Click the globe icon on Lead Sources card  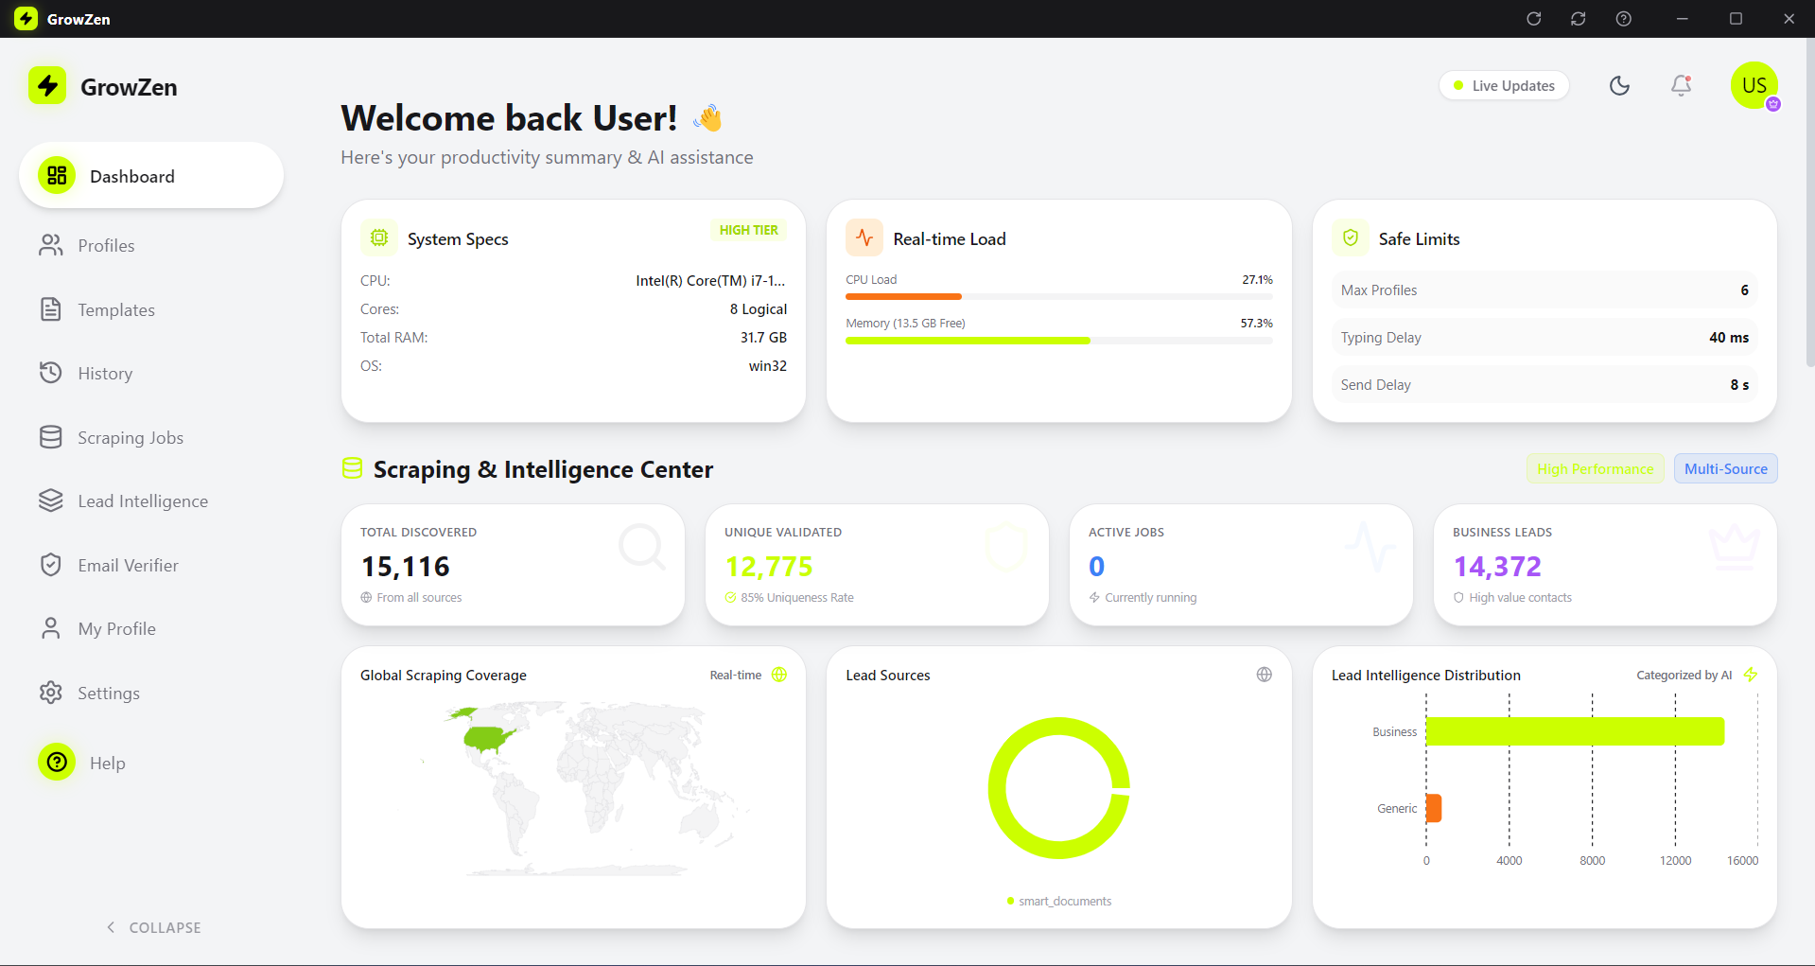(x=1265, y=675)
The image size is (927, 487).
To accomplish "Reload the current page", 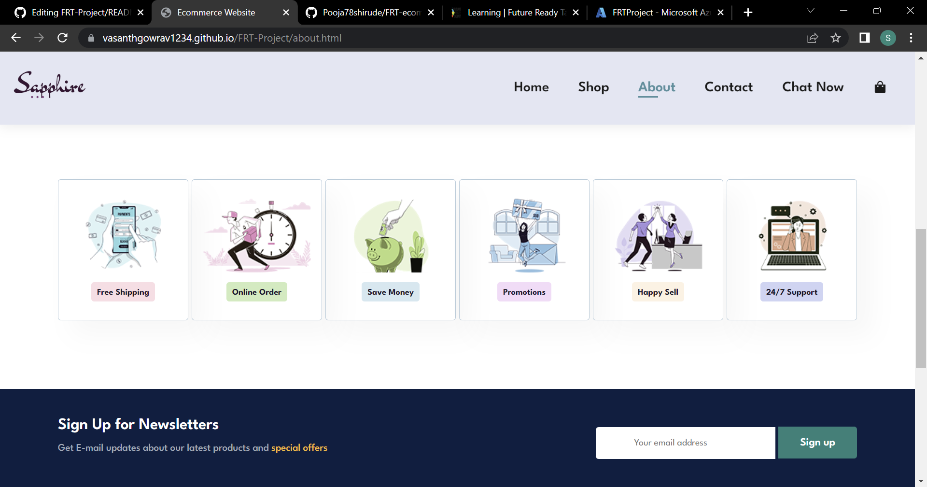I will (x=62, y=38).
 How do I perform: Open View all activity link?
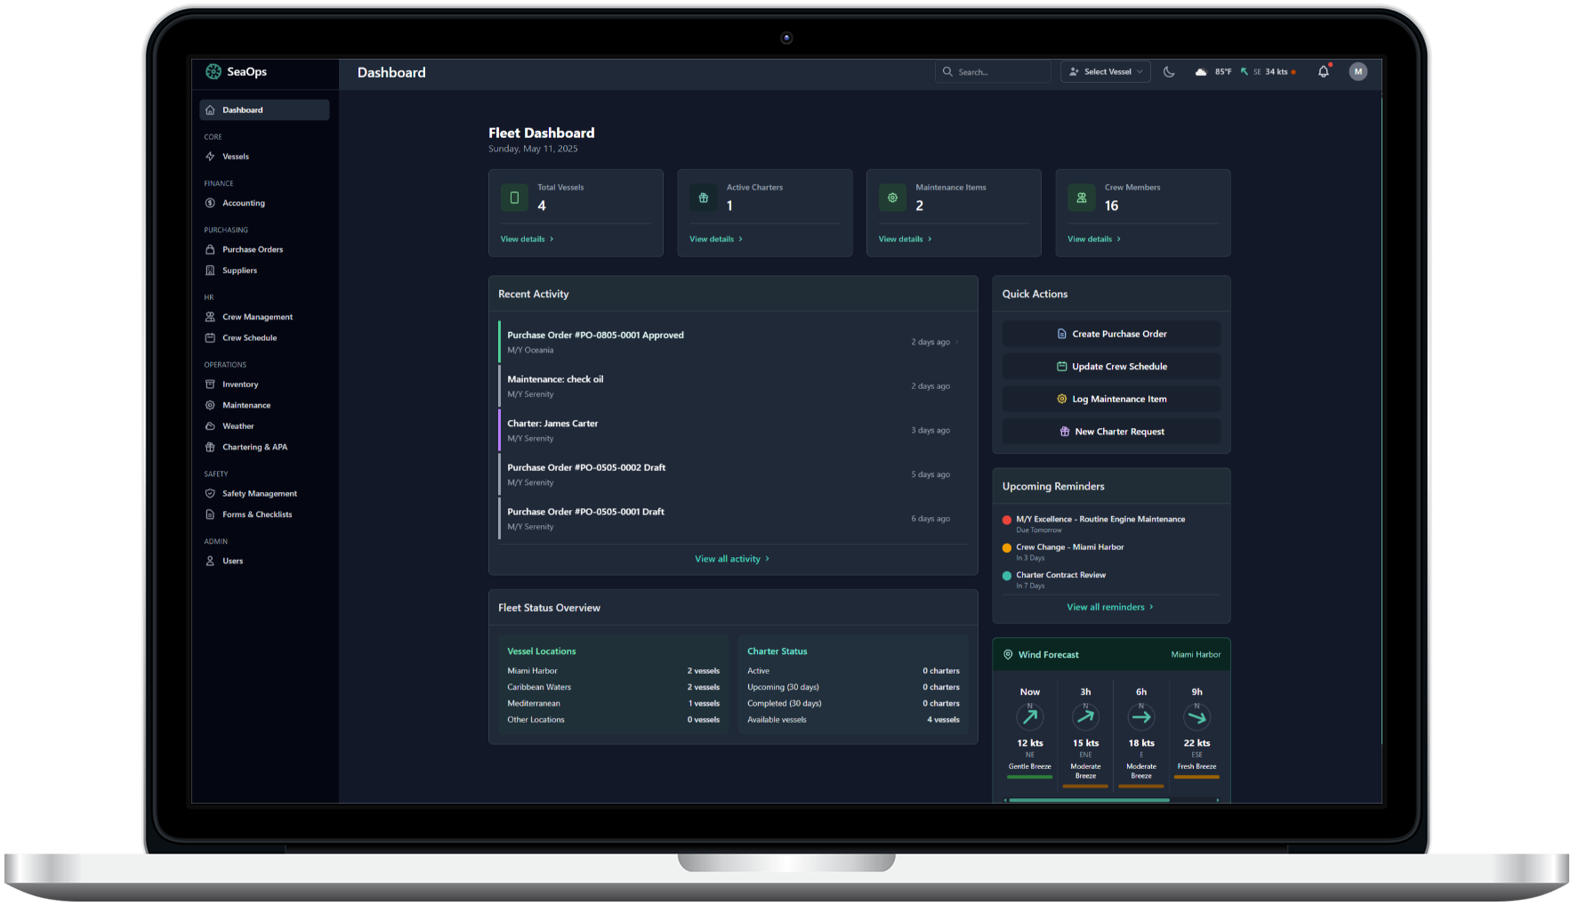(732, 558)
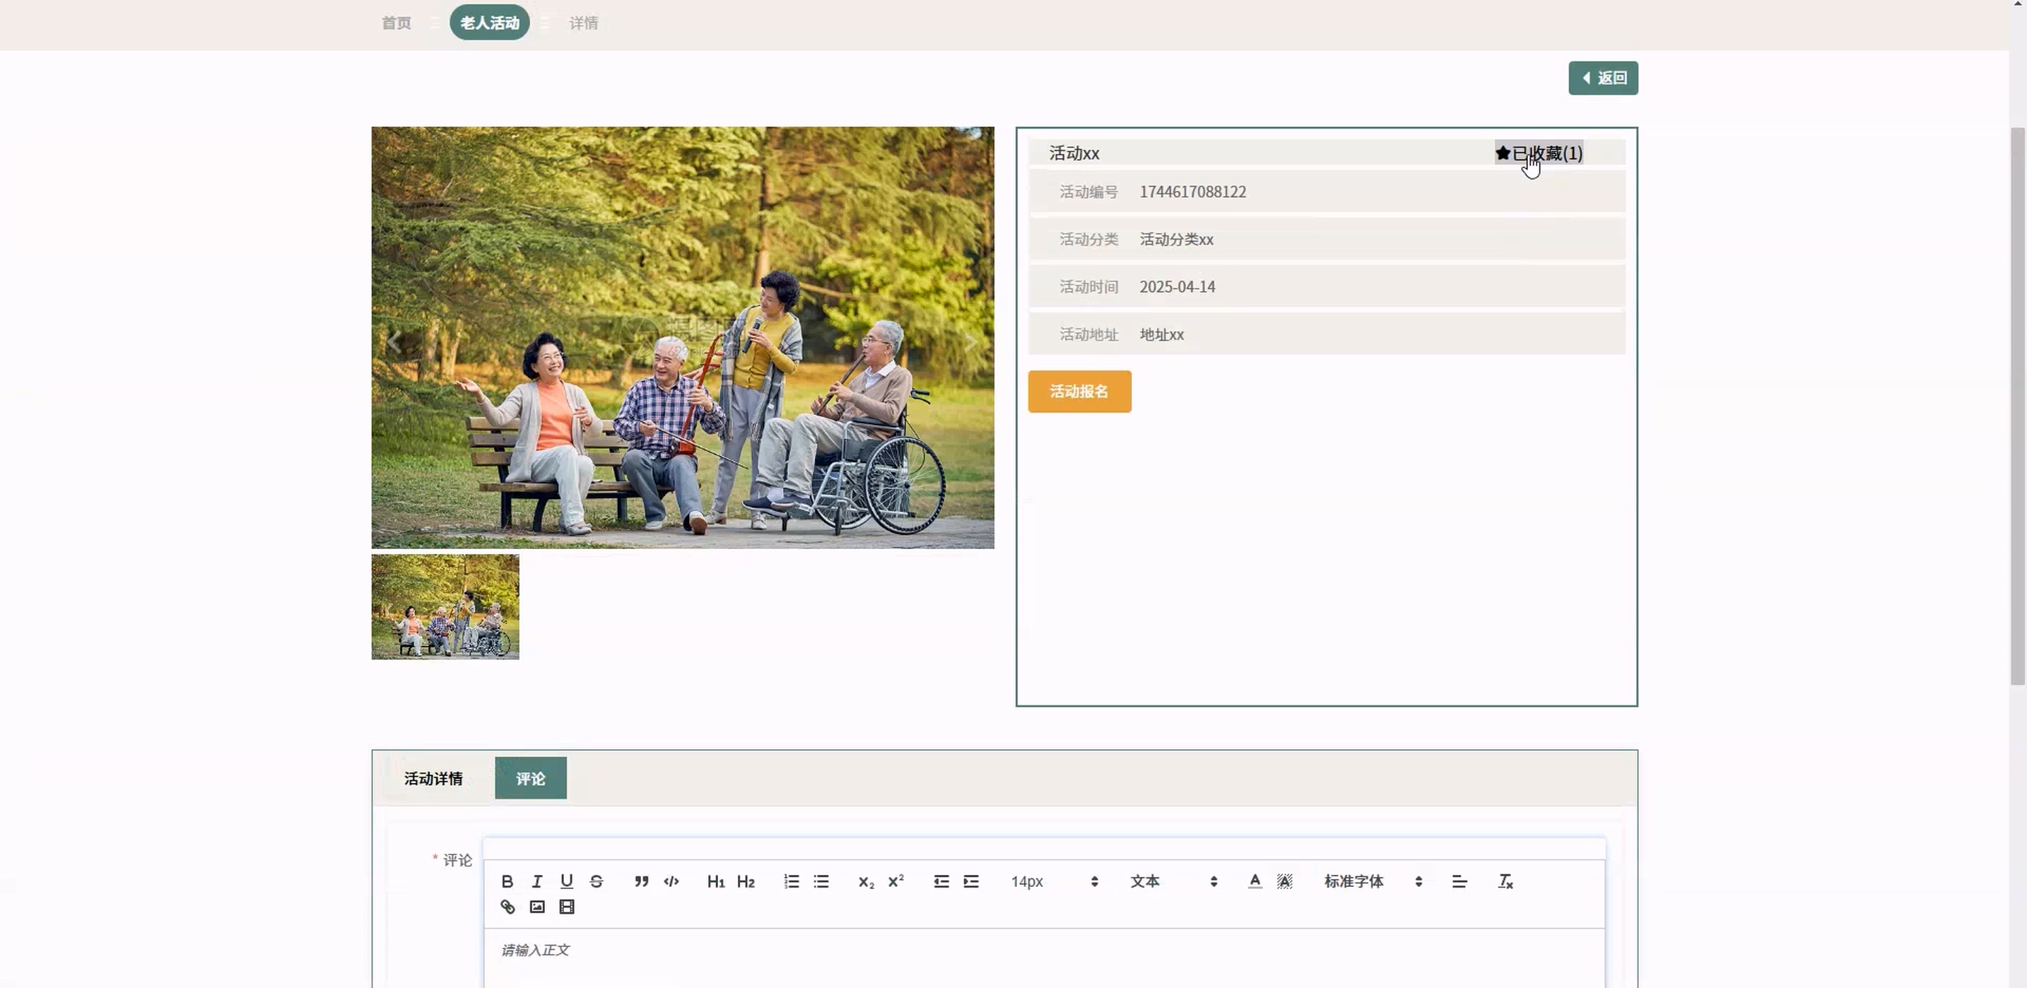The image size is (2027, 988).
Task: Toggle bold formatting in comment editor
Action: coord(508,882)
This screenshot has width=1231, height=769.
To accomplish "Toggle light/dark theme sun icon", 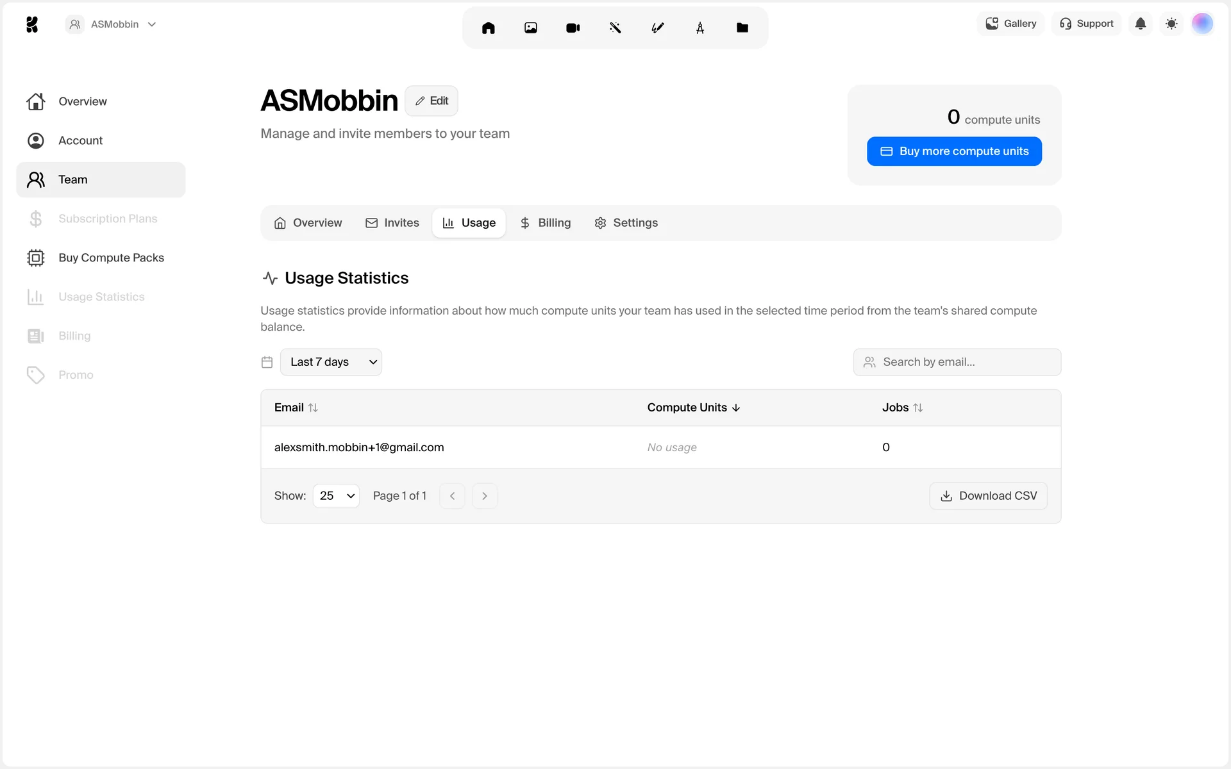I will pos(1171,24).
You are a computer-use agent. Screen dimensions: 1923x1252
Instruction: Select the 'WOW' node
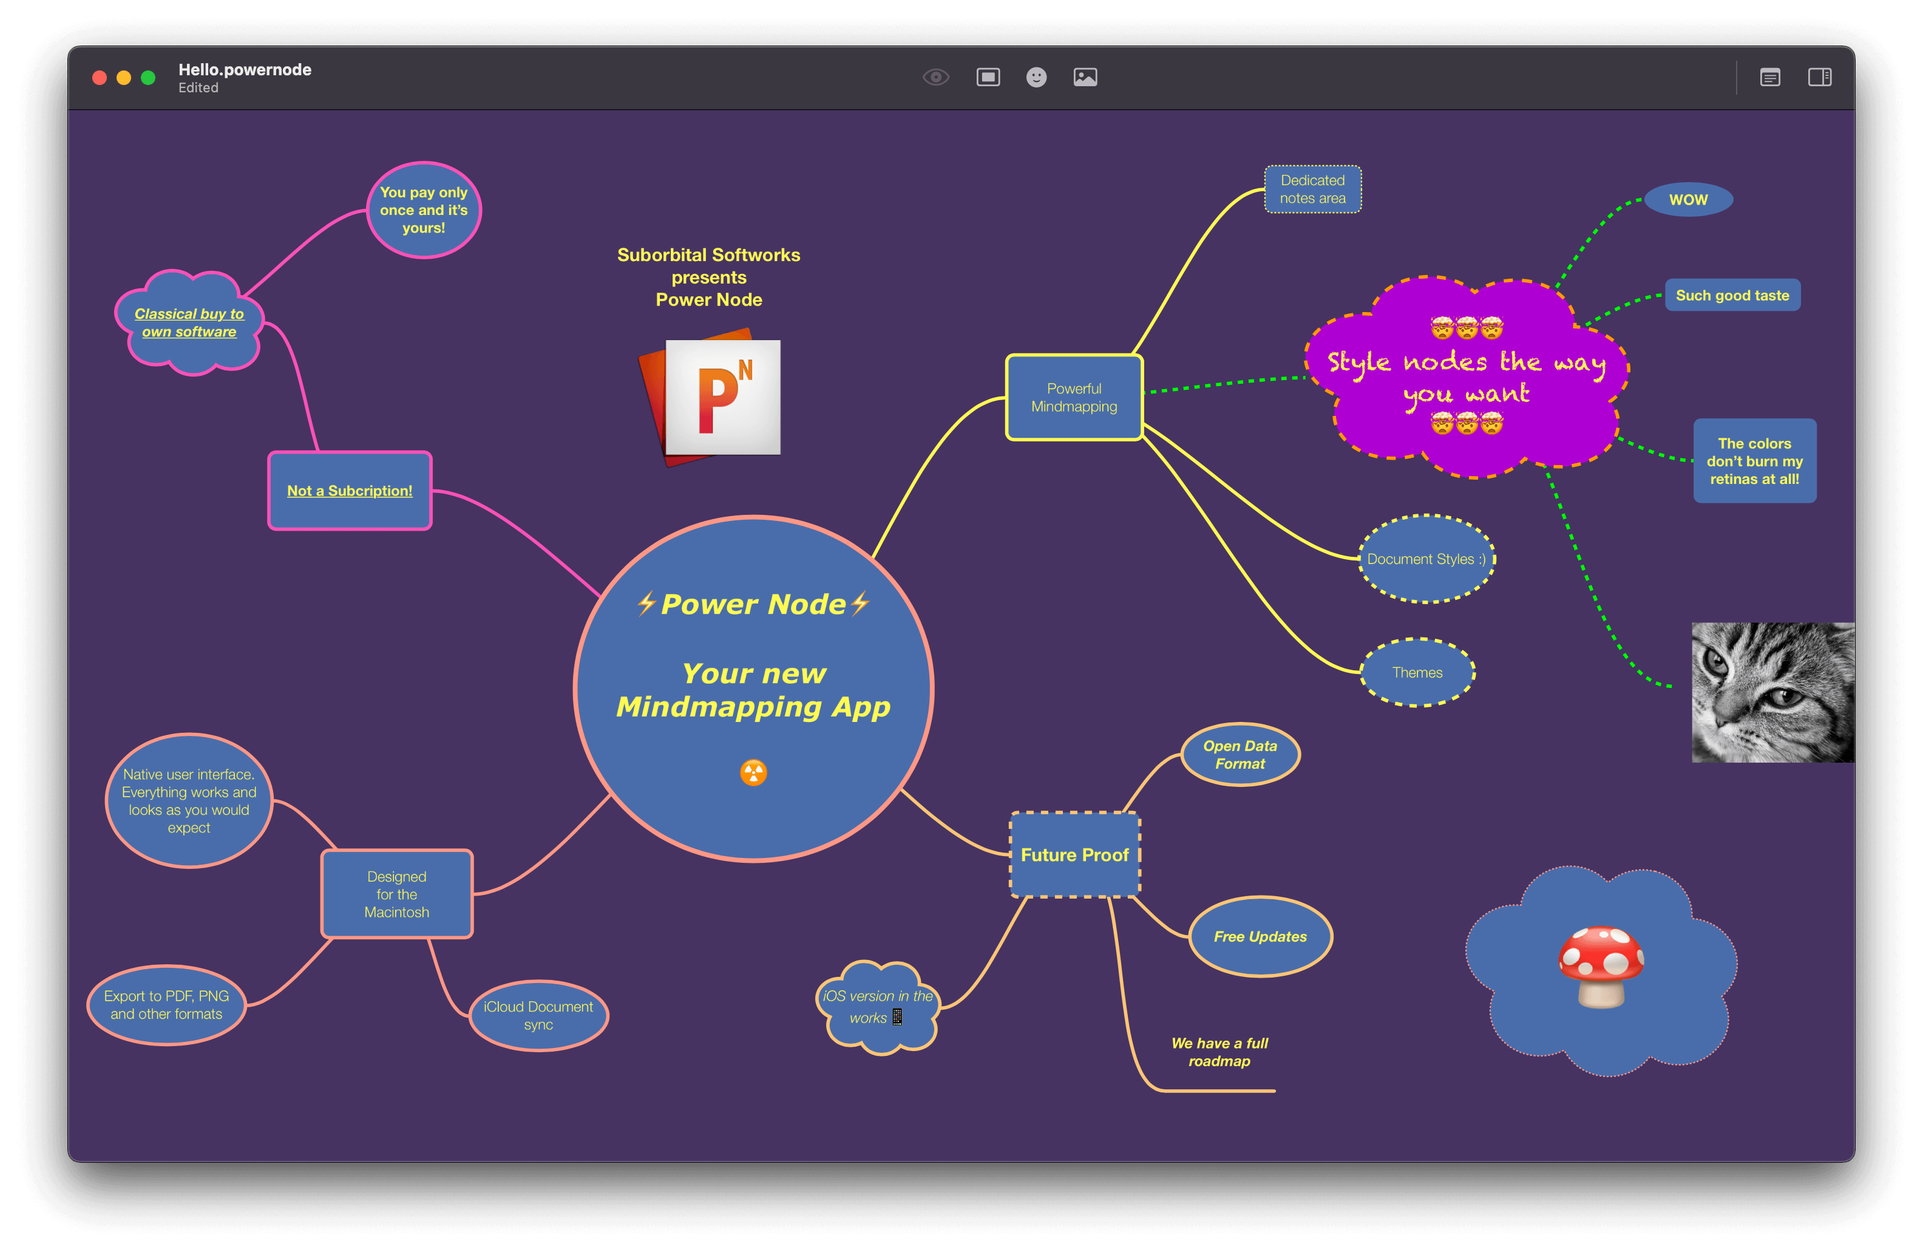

*WORK INSTRUCTION:* All lines between the one that contains "You are a computer-use" and the end of the records above, both included, are to be returned exactly as they stand, except for pictures, which are omitted.

*YOUR SOLUTION:*
You are a computer-use agent. Screen dimensions: 1923x1252
Instruction: Select the 'WOW' node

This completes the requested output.